PROBLEM TO WORK ON: The answer must be every record below, reproduced exactly.

PROVIDED INFORMATION:
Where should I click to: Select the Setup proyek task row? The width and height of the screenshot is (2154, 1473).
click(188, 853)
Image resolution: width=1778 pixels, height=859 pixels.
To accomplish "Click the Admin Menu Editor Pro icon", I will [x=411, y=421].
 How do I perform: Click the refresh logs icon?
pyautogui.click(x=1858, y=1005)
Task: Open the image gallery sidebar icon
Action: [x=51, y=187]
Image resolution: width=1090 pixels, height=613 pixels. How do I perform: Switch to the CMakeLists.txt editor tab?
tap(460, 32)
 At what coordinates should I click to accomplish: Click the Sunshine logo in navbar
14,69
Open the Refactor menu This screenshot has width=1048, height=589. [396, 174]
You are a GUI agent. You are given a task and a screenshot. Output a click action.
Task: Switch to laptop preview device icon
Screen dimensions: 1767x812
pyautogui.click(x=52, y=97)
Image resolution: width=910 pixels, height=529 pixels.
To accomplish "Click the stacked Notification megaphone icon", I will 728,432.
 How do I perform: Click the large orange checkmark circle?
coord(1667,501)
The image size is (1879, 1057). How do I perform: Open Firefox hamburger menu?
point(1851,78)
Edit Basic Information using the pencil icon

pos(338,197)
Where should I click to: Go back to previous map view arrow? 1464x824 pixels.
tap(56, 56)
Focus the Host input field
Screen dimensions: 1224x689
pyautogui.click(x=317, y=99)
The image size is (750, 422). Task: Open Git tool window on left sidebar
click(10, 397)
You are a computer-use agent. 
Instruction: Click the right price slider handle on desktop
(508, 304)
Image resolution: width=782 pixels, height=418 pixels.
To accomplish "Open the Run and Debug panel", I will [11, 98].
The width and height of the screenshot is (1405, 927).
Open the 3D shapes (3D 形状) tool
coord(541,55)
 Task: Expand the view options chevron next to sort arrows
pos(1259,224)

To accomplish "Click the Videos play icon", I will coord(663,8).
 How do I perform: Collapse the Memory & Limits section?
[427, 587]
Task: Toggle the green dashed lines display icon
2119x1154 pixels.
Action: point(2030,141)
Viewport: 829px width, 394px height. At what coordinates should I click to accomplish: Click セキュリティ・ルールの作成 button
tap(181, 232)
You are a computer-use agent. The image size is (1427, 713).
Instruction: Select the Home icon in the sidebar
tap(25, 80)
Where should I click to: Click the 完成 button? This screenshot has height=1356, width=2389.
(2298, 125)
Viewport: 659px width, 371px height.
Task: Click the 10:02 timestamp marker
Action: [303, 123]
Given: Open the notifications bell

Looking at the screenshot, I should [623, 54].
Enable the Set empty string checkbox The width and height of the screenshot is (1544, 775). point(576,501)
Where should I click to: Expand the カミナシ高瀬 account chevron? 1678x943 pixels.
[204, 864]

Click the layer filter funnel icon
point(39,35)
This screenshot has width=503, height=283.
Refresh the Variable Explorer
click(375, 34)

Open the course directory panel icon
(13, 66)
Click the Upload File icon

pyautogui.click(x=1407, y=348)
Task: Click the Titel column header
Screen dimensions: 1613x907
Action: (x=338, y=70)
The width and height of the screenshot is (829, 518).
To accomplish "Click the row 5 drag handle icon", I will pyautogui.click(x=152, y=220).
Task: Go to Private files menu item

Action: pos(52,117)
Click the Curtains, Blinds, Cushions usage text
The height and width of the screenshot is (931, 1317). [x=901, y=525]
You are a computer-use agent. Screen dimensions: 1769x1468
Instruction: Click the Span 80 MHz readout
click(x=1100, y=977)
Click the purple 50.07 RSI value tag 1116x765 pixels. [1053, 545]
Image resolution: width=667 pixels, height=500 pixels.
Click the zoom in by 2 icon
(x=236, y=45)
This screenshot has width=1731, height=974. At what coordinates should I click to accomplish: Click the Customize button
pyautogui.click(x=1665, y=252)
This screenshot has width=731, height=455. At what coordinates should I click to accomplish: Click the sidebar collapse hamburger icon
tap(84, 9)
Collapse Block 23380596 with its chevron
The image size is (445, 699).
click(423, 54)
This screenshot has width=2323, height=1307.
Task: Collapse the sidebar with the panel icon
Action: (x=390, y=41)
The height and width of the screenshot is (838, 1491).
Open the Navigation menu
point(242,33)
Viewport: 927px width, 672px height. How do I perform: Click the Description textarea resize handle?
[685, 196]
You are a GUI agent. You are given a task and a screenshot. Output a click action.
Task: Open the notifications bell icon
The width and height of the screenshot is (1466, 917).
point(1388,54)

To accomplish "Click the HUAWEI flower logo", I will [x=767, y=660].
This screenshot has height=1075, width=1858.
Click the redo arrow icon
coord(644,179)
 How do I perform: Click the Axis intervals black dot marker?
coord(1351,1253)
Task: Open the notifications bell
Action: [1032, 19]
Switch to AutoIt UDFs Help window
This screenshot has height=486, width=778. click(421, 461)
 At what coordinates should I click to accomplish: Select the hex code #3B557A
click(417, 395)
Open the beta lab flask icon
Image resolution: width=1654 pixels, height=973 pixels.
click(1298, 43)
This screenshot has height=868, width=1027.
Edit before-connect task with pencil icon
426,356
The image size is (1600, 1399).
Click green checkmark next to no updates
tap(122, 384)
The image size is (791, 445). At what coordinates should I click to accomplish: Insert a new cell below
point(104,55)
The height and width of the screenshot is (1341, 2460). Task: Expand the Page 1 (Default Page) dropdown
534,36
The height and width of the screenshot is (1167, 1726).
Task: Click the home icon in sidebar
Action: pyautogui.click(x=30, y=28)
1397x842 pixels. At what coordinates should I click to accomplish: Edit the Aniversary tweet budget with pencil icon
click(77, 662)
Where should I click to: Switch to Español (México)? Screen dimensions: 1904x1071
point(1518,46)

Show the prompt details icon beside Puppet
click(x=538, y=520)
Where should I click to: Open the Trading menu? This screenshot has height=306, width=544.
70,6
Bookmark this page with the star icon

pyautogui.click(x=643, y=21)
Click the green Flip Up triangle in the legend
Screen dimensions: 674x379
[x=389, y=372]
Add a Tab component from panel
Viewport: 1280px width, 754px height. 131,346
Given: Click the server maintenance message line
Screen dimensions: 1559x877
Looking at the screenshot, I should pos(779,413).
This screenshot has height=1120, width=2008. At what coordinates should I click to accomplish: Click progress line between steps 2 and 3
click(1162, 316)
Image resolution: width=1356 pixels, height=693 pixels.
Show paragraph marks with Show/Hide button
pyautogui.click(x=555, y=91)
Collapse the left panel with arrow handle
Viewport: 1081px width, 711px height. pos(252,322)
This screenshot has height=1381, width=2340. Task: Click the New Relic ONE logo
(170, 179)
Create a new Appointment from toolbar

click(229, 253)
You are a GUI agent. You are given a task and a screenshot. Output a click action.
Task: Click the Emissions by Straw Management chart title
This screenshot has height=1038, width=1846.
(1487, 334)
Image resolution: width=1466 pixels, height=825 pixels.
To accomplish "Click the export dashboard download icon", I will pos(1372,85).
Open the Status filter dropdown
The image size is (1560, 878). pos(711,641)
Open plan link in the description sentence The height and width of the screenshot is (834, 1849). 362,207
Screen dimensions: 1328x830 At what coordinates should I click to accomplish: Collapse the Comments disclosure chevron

ANSWER AREA:
Where should I click to: Select the Setup proyek task row? The width and height of the screenshot is (2154, 1473).
click(188, 853)
Image resolution: width=1778 pixels, height=859 pixels.
To accomplish "Click the Admin Menu Editor Pro icon", I will [x=411, y=421].
 How do I perform: Click the refresh logs icon?
pyautogui.click(x=1858, y=1005)
Task: Open the image gallery sidebar icon
Action: [x=51, y=187]
Image resolution: width=1090 pixels, height=613 pixels. How do I perform: Switch to the CMakeLists.txt editor tab?
tap(460, 32)
 At what coordinates should I click to accomplish: Click the Sunshine logo in navbar
14,69
Open the Refactor menu This screenshot has width=1048, height=589. [396, 174]
You are a GUI agent. You are given a task and a screenshot. Output a click action.
Task: Switch to laptop preview device icon
Screen dimensions: 1767x812
pyautogui.click(x=52, y=97)
Image resolution: width=910 pixels, height=529 pixels.
To accomplish "Click the stacked Notification megaphone icon", I will 728,432.
 How do I perform: Click the large orange checkmark circle?
coord(1667,501)
The image size is (1879, 1057). How do I perform: Open Firefox hamburger menu?
point(1851,78)
Edit Basic Information using the pencil icon

pos(338,197)
Where should I click to: Go back to previous map view arrow? 1464x824 pixels.
tap(56, 56)
Focus the Host input field
Screen dimensions: 1224x689
pyautogui.click(x=317, y=99)
The image size is (750, 422). Task: Open Git tool window on left sidebar
click(10, 397)
You are a computer-use agent. 
Instruction: Click the right price slider handle on desktop
(508, 304)
Image resolution: width=782 pixels, height=418 pixels.
To accomplish "Open the Run and Debug panel", I will [11, 98].
The width and height of the screenshot is (1405, 927).
Open the 3D shapes (3D 形状) tool
coord(541,55)
 Task: Expand the view options chevron next to sort arrows
pos(1259,224)

To accomplish "Click the Videos play icon", I will coord(663,8).
 How do I perform: Collapse the Memory & Limits section?
[427, 587]
Task: Toggle the green dashed lines display icon
2119x1154 pixels.
Action: point(2030,141)
Viewport: 829px width, 394px height. At what coordinates should I click to accomplish: Click セキュリティ・ルールの作成 button
tap(181, 232)
You are a computer-use agent. The image size is (1427, 713).
Instruction: Select the Home icon in the sidebar
tap(25, 80)
Where should I click to: Click the 完成 button? This screenshot has height=1356, width=2389.
(2298, 125)
Viewport: 659px width, 371px height.
Task: Click the 10:02 timestamp marker
Action: [303, 123]
Given: Open the notifications bell

Looking at the screenshot, I should [623, 54].
Enable the Set empty string checkbox The width and height of the screenshot is (1544, 775). point(576,501)
Where should I click to: Expand the カミナシ高瀬 account chevron? 1678x943 pixels.
[204, 864]

Click the layer filter funnel icon
point(39,35)
This screenshot has width=503, height=283.
Refresh the Variable Explorer
click(375, 34)

Open the course directory panel icon
(13, 66)
Click the Upload File icon

pyautogui.click(x=1407, y=348)
Task: Click the Titel column header
Screen dimensions: 1613x907
Action: (x=338, y=70)
The width and height of the screenshot is (829, 518).
To accomplish "Click the row 5 drag handle icon", I will pyautogui.click(x=152, y=220).
Task: Go to Private files menu item

Action: pos(52,117)
Click the Curtains, Blinds, Cushions usage text
The height and width of the screenshot is (931, 1317). [x=901, y=525]
You are a computer-use agent. Screen dimensions: 1769x1468
Instruction: Click the Span 80 MHz readout
click(x=1100, y=977)
Click the purple 50.07 RSI value tag 1116x765 pixels. [1053, 545]
Image resolution: width=667 pixels, height=500 pixels.
Click the zoom in by 2 icon
(x=236, y=45)
This screenshot has width=1731, height=974. At what coordinates should I click to accomplish: Click the Customize button
pyautogui.click(x=1665, y=252)
This screenshot has width=731, height=455. At what coordinates should I click to accomplish: Click the sidebar collapse hamburger icon
tap(84, 9)
Collapse Block 23380596 with its chevron
The image size is (445, 699).
click(423, 54)
This screenshot has width=2323, height=1307.
Task: Collapse the sidebar with the panel icon
Action: (x=390, y=41)
The height and width of the screenshot is (838, 1491).
Open the Navigation menu
point(242,33)
Viewport: 927px width, 672px height. How do I perform: Click the Description textarea resize handle?
[685, 196]
You are a GUI agent. You are given a task and a screenshot. Output a click action.
Task: Open the notifications bell icon
The width and height of the screenshot is (1466, 917).
point(1388,54)

To accomplish "Click the HUAWEI flower logo", I will [x=767, y=660].
This screenshot has height=1075, width=1858.
Click the redo arrow icon
coord(644,179)
 How do I perform: Click the Axis intervals black dot marker?
coord(1351,1253)
Task: Open the notifications bell
Action: [1032, 19]
Switch to AutoIt UDFs Help window
This screenshot has height=486, width=778. click(421, 461)
 At what coordinates should I click to accomplish: Select the hex code #3B557A
click(417, 395)
Open the beta lab flask icon
Image resolution: width=1654 pixels, height=973 pixels.
click(1298, 43)
This screenshot has height=868, width=1027.
Edit before-connect task with pencil icon
426,356
The image size is (1600, 1399).
Click green checkmark next to no updates
tap(122, 384)
The image size is (791, 445). At what coordinates should I click to accomplish: Insert a new cell below
point(104,55)
The height and width of the screenshot is (1341, 2460). Task: Expand the Page 1 (Default Page) dropdown
534,36
The height and width of the screenshot is (1167, 1726).
Task: Click the home icon in sidebar
Action: pyautogui.click(x=30, y=28)
1397x842 pixels. At what coordinates should I click to accomplish: Edit the Aniversary tweet budget with pencil icon
click(77, 662)
Where should I click to: Switch to Español (México)? Screen dimensions: 1904x1071
point(1518,46)

Show the prompt details icon beside Puppet
click(x=538, y=520)
Where should I click to: Open the Trading menu? This screenshot has height=306, width=544.
70,6
Bookmark this page with the star icon

pyautogui.click(x=643, y=21)
Click the green Flip Up triangle in the legend
Screen dimensions: 674x379
[x=389, y=372]
Add a Tab component from panel
Viewport: 1280px width, 754px height. 131,346
Given: Click the server maintenance message line
Screen dimensions: 1559x877
Looking at the screenshot, I should pos(779,413).
This screenshot has height=1120, width=2008. At what coordinates should I click to accomplish: Click progress line between steps 2 and 3
click(1162, 316)
Image resolution: width=1356 pixels, height=693 pixels.
Show paragraph marks with Show/Hide button
pyautogui.click(x=555, y=91)
Collapse the left panel with arrow handle
Viewport: 1081px width, 711px height. pos(252,322)
This screenshot has height=1381, width=2340. Task: Click the New Relic ONE logo
(170, 179)
Create a new Appointment from toolbar

click(229, 253)
You are a GUI agent. You are given a task and a screenshot. Output a click action.
Task: Click the Emissions by Straw Management chart title
This screenshot has height=1038, width=1846.
(1487, 334)
Image resolution: width=1466 pixels, height=825 pixels.
To accomplish "Click the export dashboard download icon", I will pos(1372,85).
Open the Status filter dropdown
The image size is (1560, 878). pos(711,641)
Open plan link in the description sentence The height and width of the screenshot is (834, 1849). 362,207
Screen dimensions: 1328x830 At what coordinates should I click to accomplish: Collapse the Comments disclosure chevron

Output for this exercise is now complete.